60,000-year-old underwater forest could help pioneer new medicines

60,000-year-old underwater forest could help pioneer new medicines

PanARMENIAN.Net - Nearly 60,000 years ago, a forest of cypress trees grew on the banks of a river near the Gulf of Mexico. As the trees grew old, they fell and were buried under sediment. When the sea level rose, the remains of the forest were covered once again.

Now, scientists have uncovered that same forest and believe it may hold the secrets to creating new medicines and saving lives, CNN reports.

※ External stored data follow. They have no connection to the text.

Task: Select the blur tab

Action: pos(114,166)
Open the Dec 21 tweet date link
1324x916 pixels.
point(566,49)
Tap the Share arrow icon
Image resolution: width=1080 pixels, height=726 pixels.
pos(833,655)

The site, which now lies 60 feet underwater off Alabama's coast in Mobile Bay has been visited by a few filmmakers and scientists, including Brian Helmuth, a professor of marine and environmental sciences at Northeastern University and one of the scientists who dived in.

Despite the wood being 60,000 years old, it was extremely well-preserved because it had been buried under layers of sediment that prevented oxygen from decomposing it.

But the real excitement for the scientists started when they took the wood back to the lab.

Out of the more than 300 animals that were removed from the wood, scientists were particularly focused on just one: shipworms, a type of clam that converts wood into animal tissue, according to NOAA. And the bacteria found from the shipworms that had been living inside the 60,000-year-old wood had never been discovered before.

The shipworms from the ancient wood produced 100 strains of bacteria, many of them novel, and 12 are undergoing DNA sequencing to evaluate their potential to make new drug treatments.

In addition to lifesaving medicines, scientists will study the new samples to see whether they can be applied in production of paper, textiles, food, animal feeds, fine chemicals and renewable fuels, according to NOAA.